El verdadero “más que humano”: gracia y humanismo cristiano

08.07.2026

127. La expresión "más que humano" no pertenece sólo al lenguaje de las promesas técnicas. Desde hace siglos, la tradición cristiana afirma que el ser humano no está encerrado en los límites de la propia naturaleza, sino que está llamado a trascenderse a sí mismo; no para huir de la realidad o despreciar el límite, sino para realizarse en el amor. La fe conoce un "más allá" que nace del don de Dios. Esta transformación es obra del Espíritu Santo. Como enseñaba santo Tomás de Aquino, este proceso de elevación y transformación «sobrepasa la capacidad de la naturaleza humana» [134], porque hay una distancia infinita [135] entre nuestra naturaleza y la vida de Dios. Sin embargo, es posible ser introducidos en el seno de esa vida inextinguible, incluso mientras caminamos entre los límites de este mundo. Y quien hace posible este camino sólo puede ser el Infinito que se da: es Dios mismo quien supera la desproporción "infinita". [136] Así se realiza la re-creación de lo humano: «El que vive en Cristo es una nueva criatura: lo antiguo ha desaparecido, un ser nuevo se ha hecho presente» ( 2 Co 5,17).

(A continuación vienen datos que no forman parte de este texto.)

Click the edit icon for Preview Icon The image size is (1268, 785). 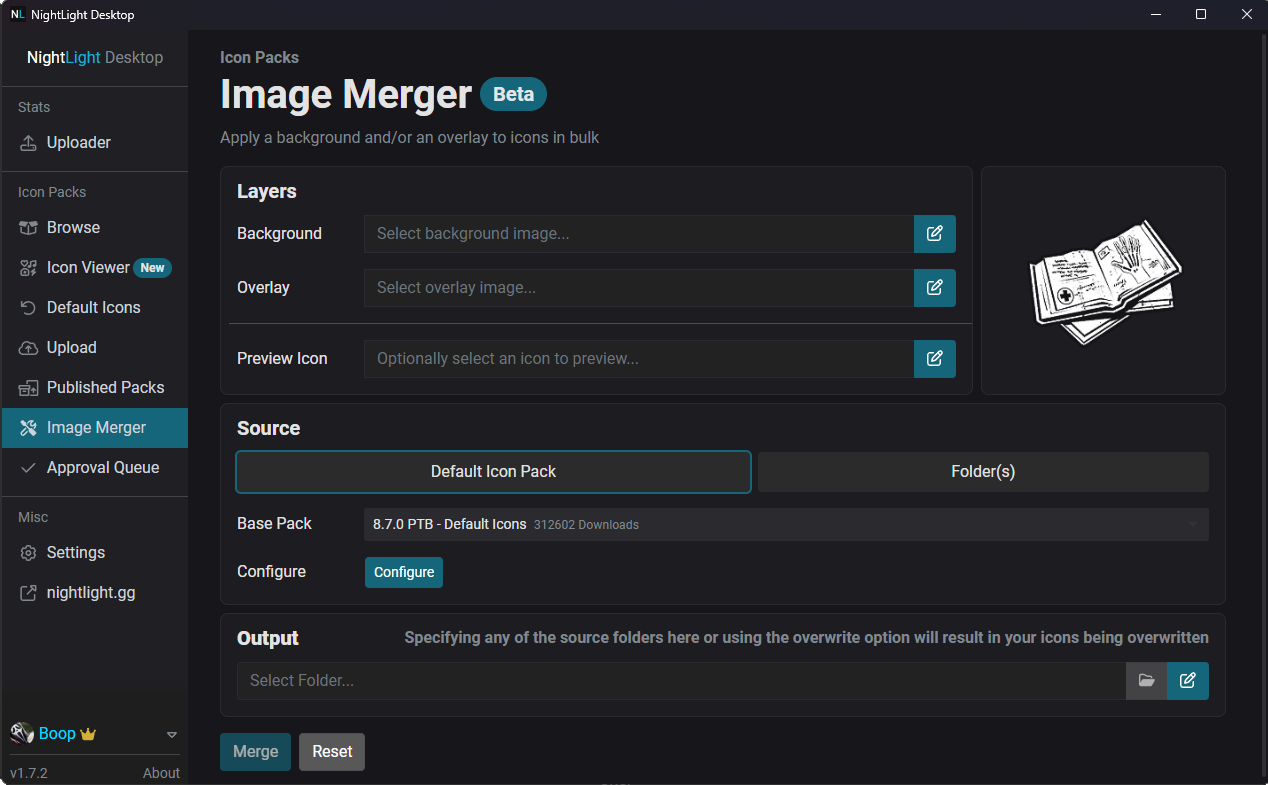pos(934,358)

128. Cuando aceptamos esta posibilidad de trascendernos a nosotros mismos con la gracia de Dios no renegamos de nosotros mismos, no nos volvemos menos humanos. Por el contrario, como explicaba el Papa Francisco, «llegamos a ser plenamente humanos cuando somos más que humanos, cuando le permitimos a Dios que nos lleve más allá de nosotros mismos para alcanzar nuestro ser más verdadero». [137] Aquí se encuentra la diferencia radical respecto a los sueños prometeicos: lo que salva lo humano no es la autosuficiencia potenciada, sino una relación que libera, una comunión que transforma. Frente a esto, una tecnología que clasifica y optimiza lo que ya existe puede ser, sin querer, un obstáculo al cambio y al crecimiento. Para un algoritmo, el error es algo que hay que corregir; para una persona, puede ser el inicio de un cambio profundo. El futuro de una persona no es calculable, sino que está confiado a su libertad ―elevada por la inagotable gracia divina― y a las relaciones que cultiva.

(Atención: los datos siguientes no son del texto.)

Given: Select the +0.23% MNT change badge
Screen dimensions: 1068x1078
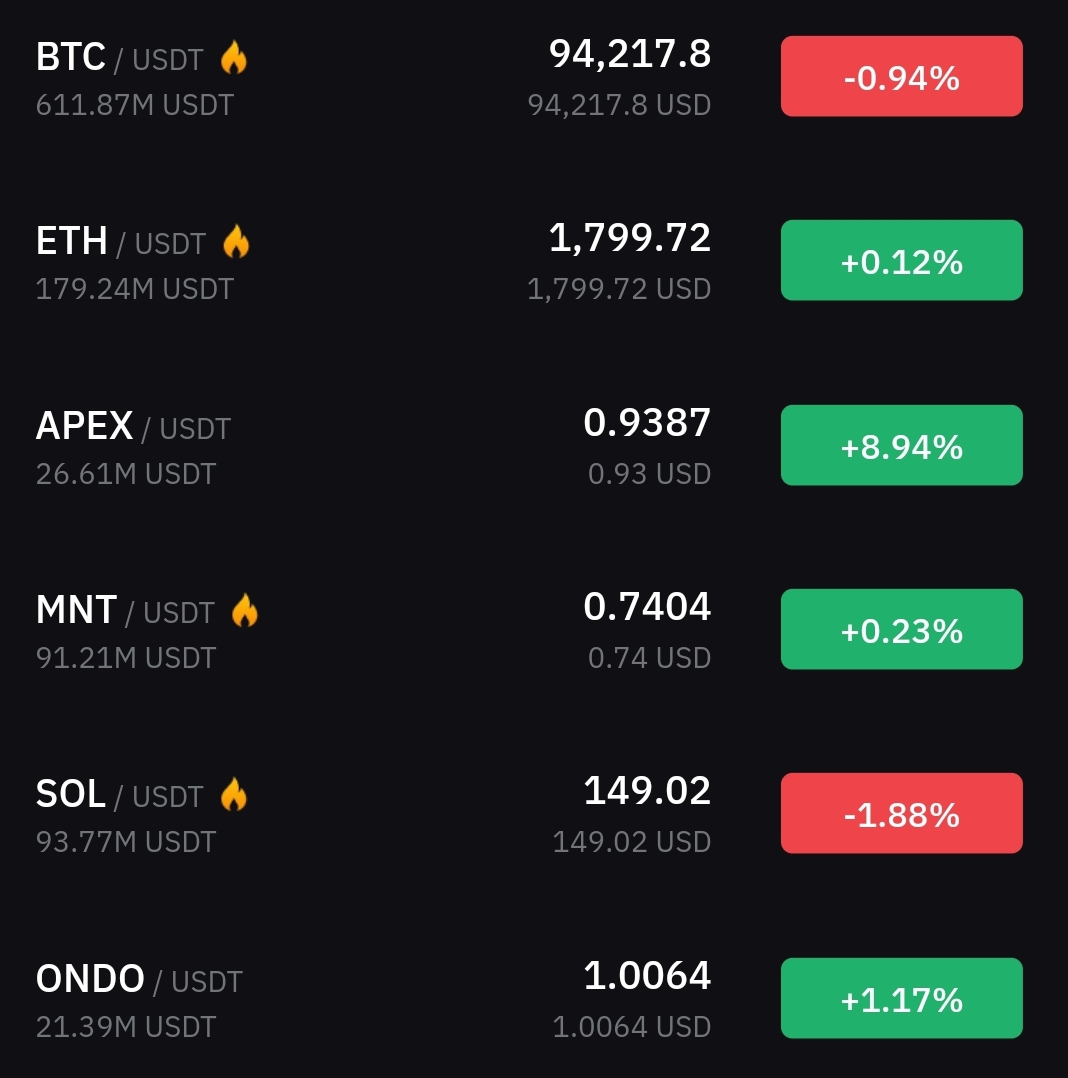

[134] Sto. Tomás de Aquino, Summa Theologiae, I-II, q. 112, a. 1, co.; q. 114, a. 5, co.: ed. Leonina, VII, Roma 1892, 323 y 349.

[135] Cf. ibíd., q. 114, a. 1, co.: ed. Leonina, VII, 344.

[136] Cf. id., Super Boetium De Trinitate, q. 1, a. 2, ad 3: ed. Leonina, L, Roma 1992, 96; Summa Theologiae, I, q. 7, a. 1, ad 3: ed. Leonina, IV, Roma 1888, 72.

[137] Francisco, Exhort. ap. Evangelii gaudium (24 noviembre 2013), 8: AAS 105 (2013), 1022.